EnvironmentMinimum Version
Node.js>= 20.1.0
BrowsersES2020+ (Chrome 80+, Firefox 78+, Safari 14+, Edge 80+)
TypeScript>= 5.0 (recommended)
numpy-ts has zero runtime dependencies. The installed size is the library itself.

CDN usage (browsers)

You can load numpy-ts directly in the browser without a build step:
<script type="module">
  import * as np from 'https://esm.sh/numpy-ts';

  const a = np.array([[1, 2], [3, 4]]);
  console.log(a);
</script>

Choose your entry point

numpy-ts ships three entry points. Pick the one that fits your use case:
Entry PointImport PathReturnsBundle SizeUse When
Fullnumpy-tsNDArray~200-300 KBYou want method chaining and the complete API
Corenumpy-ts/coreNDArrayCore~10-40 KBBundle size matters; you only need specific functions
Nodenumpy-ts/nodeNDArray~200-300 KB + fsYou need file I/O (load, save, savez) on Node.js
See the Tree-Shaking guide for a detailed comparison.

Full library (numpy-ts)

The default entry point. Functions return NDArray, which supports method chaining (.add(), .reshape(), .T, etc.).
import * as np from 'numpy-ts';

const a = np.array([1, 2, 3, 4]);
const b = a.add(10).reshape([2, 2]).T;  // Method chaining
Best for applications, scripts, and projects where developer experience matters more than bundle size.

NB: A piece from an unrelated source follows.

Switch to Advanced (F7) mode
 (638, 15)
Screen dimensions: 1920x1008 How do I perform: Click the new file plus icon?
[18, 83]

Tree-shakeable core (numpy-ts/core)

Functions return NDArrayCore (no method chaining). Your bundler (webpack, Vite, esbuild, Rollup) will only include the functions you actually import.
import { array, add, reshape, transpose } from 'numpy-ts/core';

const a = array([1, 2, 3, 4]);
const b = transpose(reshape(add(a, 10), [2, 2]));
Best for libraries, frontend apps where every kilobyte counts, and when you only need a handful of functions.
Importing just array and add from numpy-ts/core results in a bundle around 10 KB minified. The full entry point is always ~200-300 KB regardless of what you use.

Node.js file I/O (numpy-ts/node)

Everything from numpy-ts plus file system operations for .npy, .npz, and text files.
import * as np from 'numpy-ts/node';

// Load and save .npy files
const arr = await np.loadNpy('data.npy');
await np.saveNpy('output.npy', arr);

// Load and save .npz archives
const { arrays } = await np.loadNpzFile('data.npz');
await np.savez('output.npz', { x: arr, y: arr });

// Text files
const data = await np.loadtxt('data.csv', { delimiter: ',' });
await np.savetxt('output.csv', data, { delimiter: ',' });
The numpy-ts/node entry point uses Node.js built-in fs modules. It will not work in browsers or edge runtimes.